Effective interventions

  • No single strategy or intervention is more effective than another, and sometimes a variety of methods are needed to bring about lasting change
  • Interventions should be directed at existing barriers or problems, knowledge, skills and attitudes, as well as performance and behaviour


Monitoring change and progress

It is important to review the action plan against the timeline at regular intervals. It may be helpful to consider the following questions:

  • Is the process working?
  • Are the goals for improvement being achieved?
  • Are the goals still appropriate?
  • Do you need to develop new tools to achieve the goals you have set?

Following the completion of the first cycle, it is recommended that the doctor completes the first part of the CQI activity summary sheet (Appendix 1).

Undertaking a second cycle

In addition to regular reviews of progress, a second audit cycle should be completed in order to quantify progress on closing the gaps in performance.

It is recommended that the second cycle be completed within 12 months of completing the first cycle. The second cycle should begin at the data collection stage. Following the completion of the second cycle it is recommended that doctors complete the remainder of the CQI activity summary sheet.

Claiming credits for Continuing Professional Development (CPD)
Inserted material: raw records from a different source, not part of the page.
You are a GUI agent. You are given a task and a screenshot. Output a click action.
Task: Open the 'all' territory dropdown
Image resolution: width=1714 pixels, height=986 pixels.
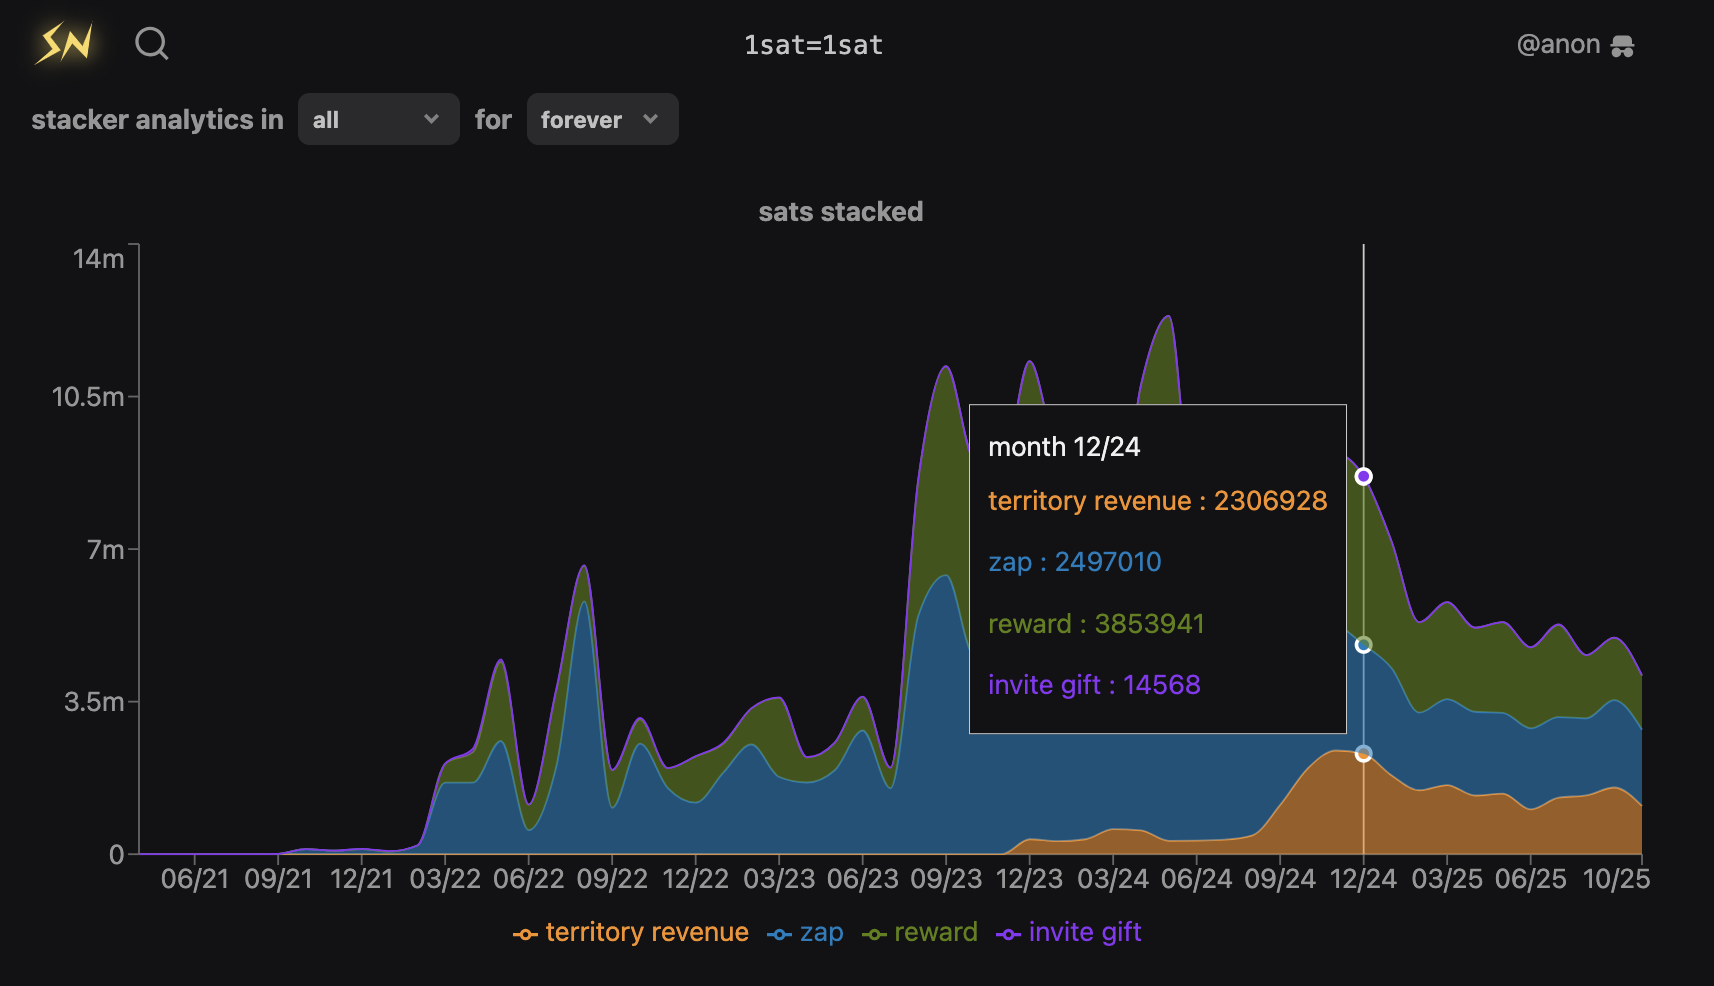point(378,119)
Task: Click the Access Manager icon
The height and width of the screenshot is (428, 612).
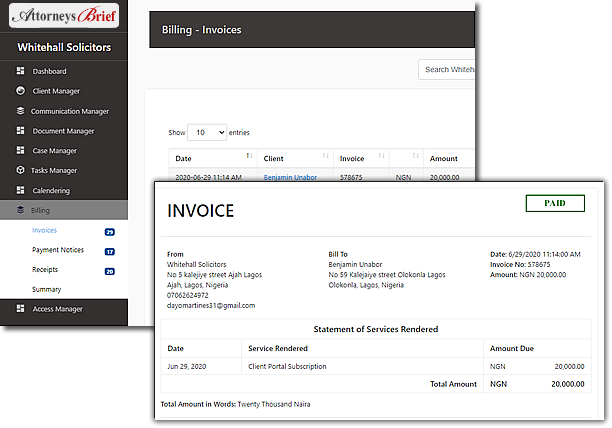Action: point(20,310)
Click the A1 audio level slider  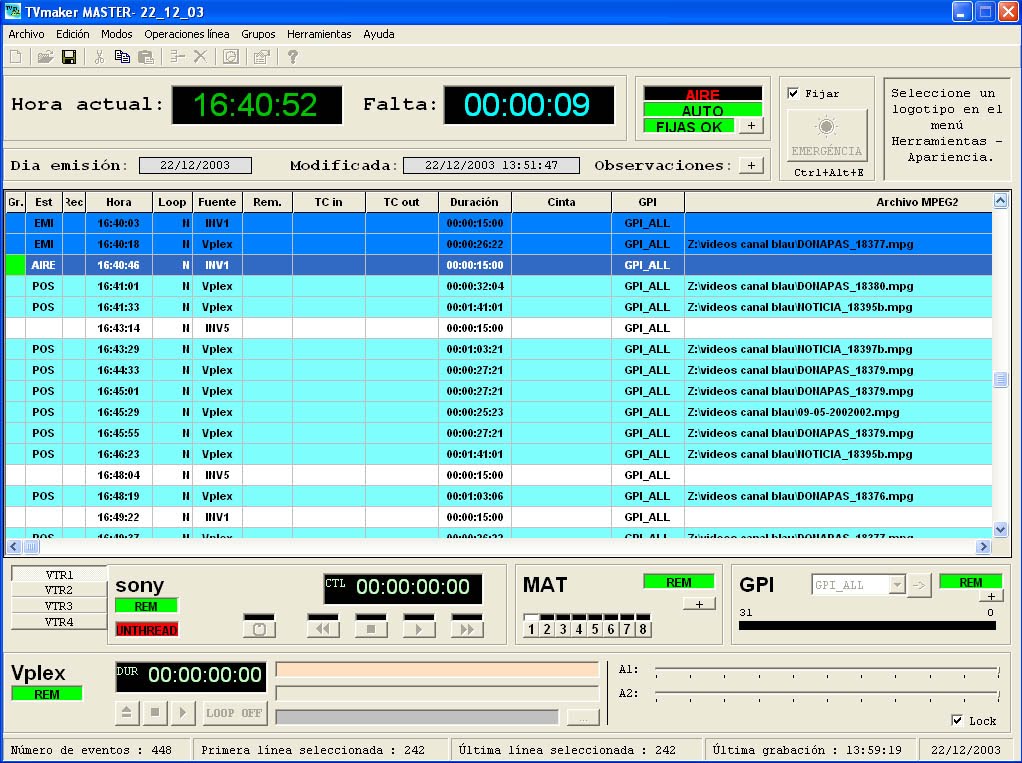click(x=826, y=670)
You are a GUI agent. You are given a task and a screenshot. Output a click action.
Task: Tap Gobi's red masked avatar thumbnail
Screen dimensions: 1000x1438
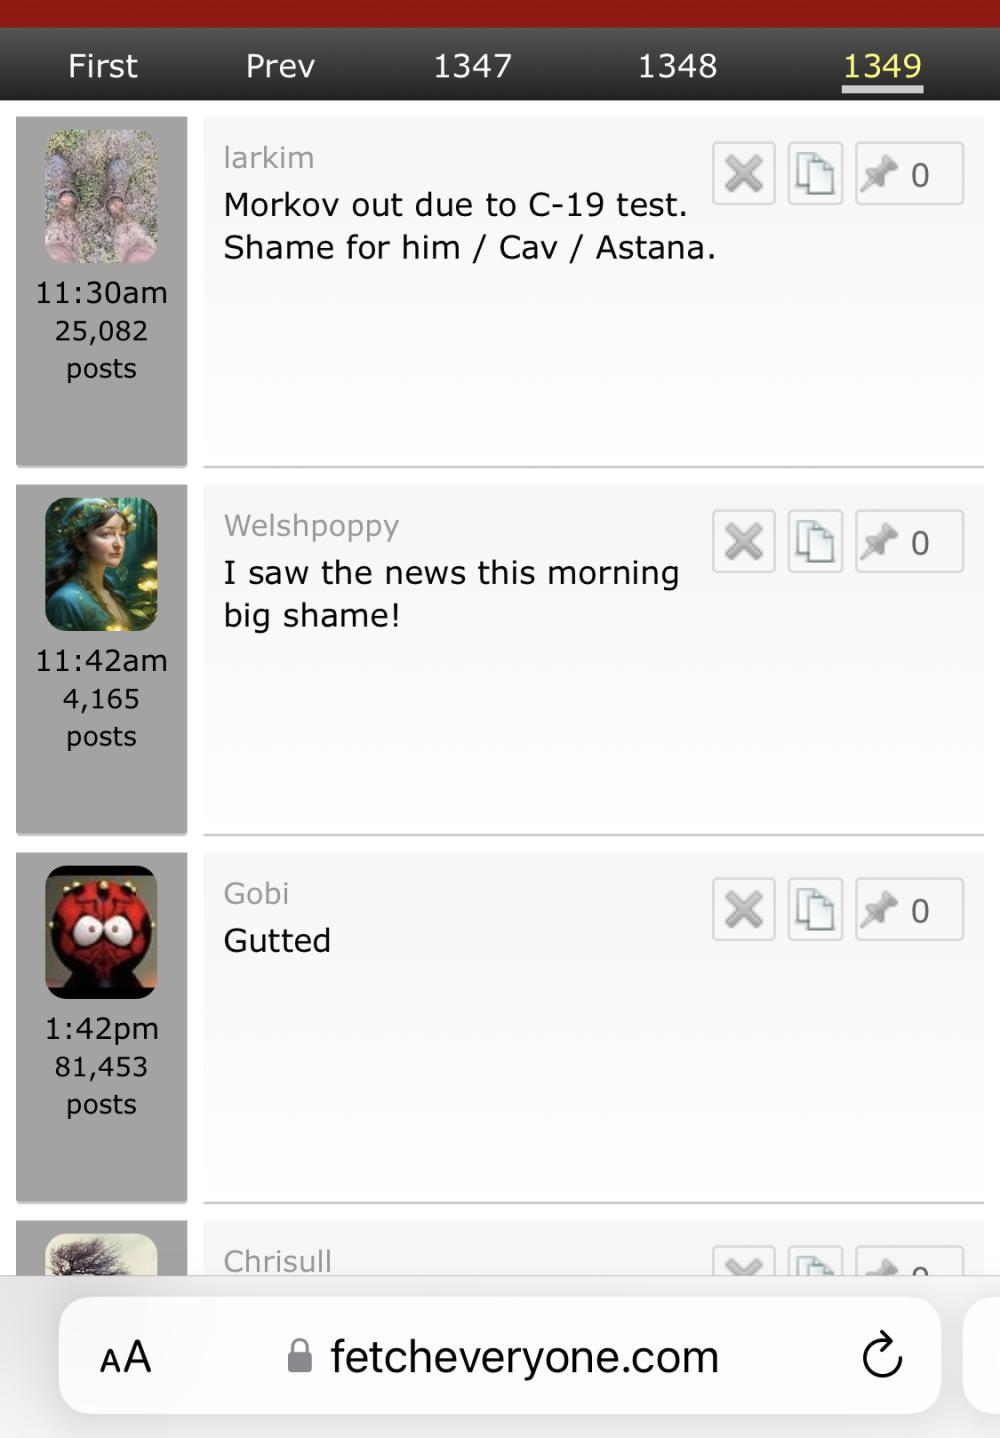(x=101, y=932)

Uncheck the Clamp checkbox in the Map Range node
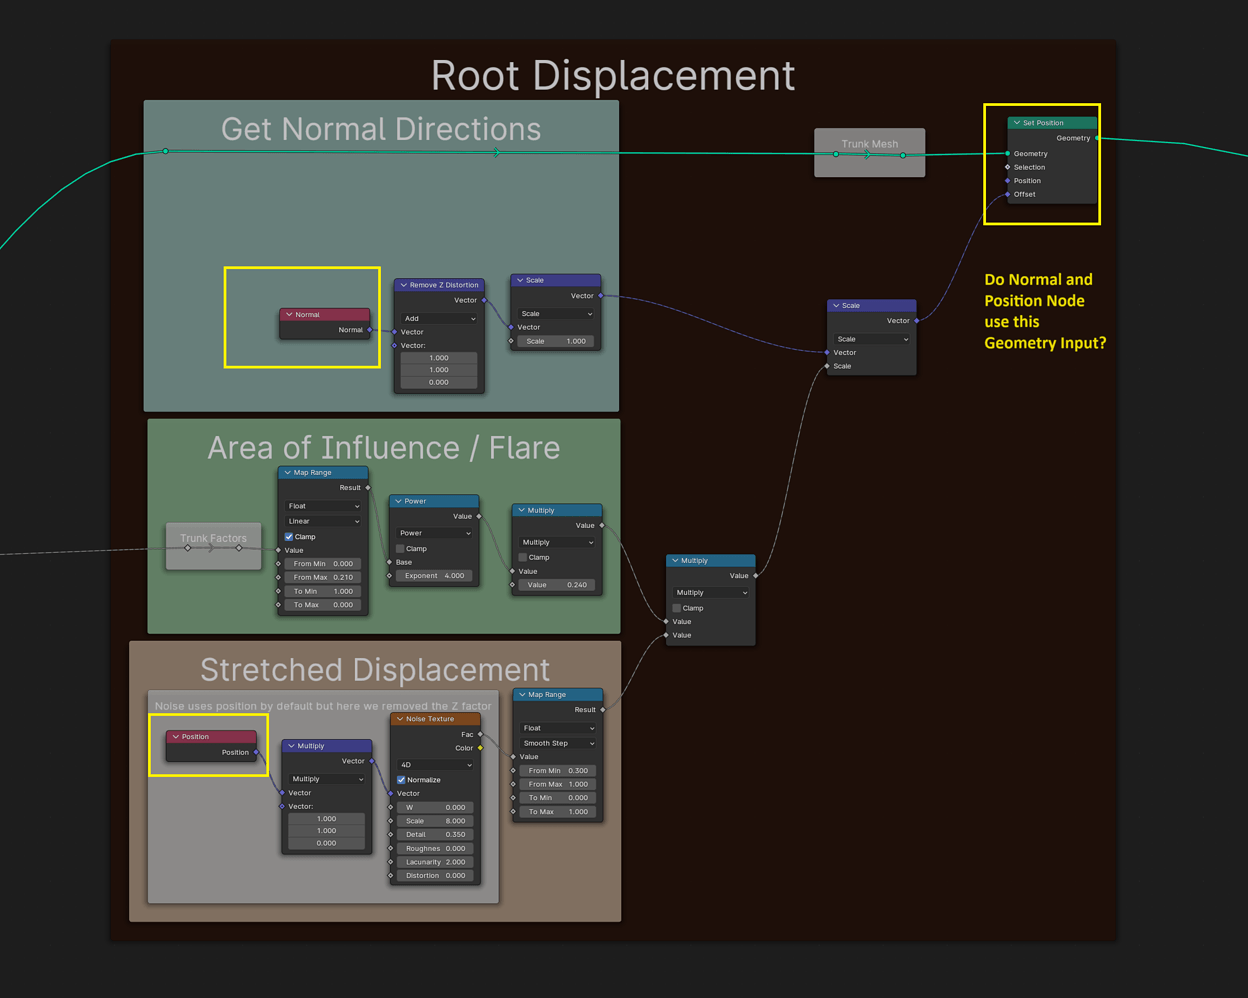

This audit has been endorsed by the RNZCGP as an Audit of Medical Practice activity (previously known as Continuous Quality Improvement – CQI) for allocation of CPD credits; 10 credits for a first cycle and 10 credits for a second cycle. General practitioners taking part in this audit can claim credits in accordance with the current CPD programme.

To claim points go to the RNZCGP website:

Record your completion of the audit on the CPD Online Dashboard, under the Audit of Medical Practice section. From the drop down menu select “Approved practice/PHO audit” and record the audit name.

General practitioners are encouraged to discuss the outcomes of the audit with their peer group or practice.

As the RNZCGP frequently audit claims you should retain the following documentation, in order to provide adequate evidence of participation in this audit:

  1. A summary of the data collected
  2. An Audit of Medical Practice (CQI) Activity summary sheet (included as Appendix 1).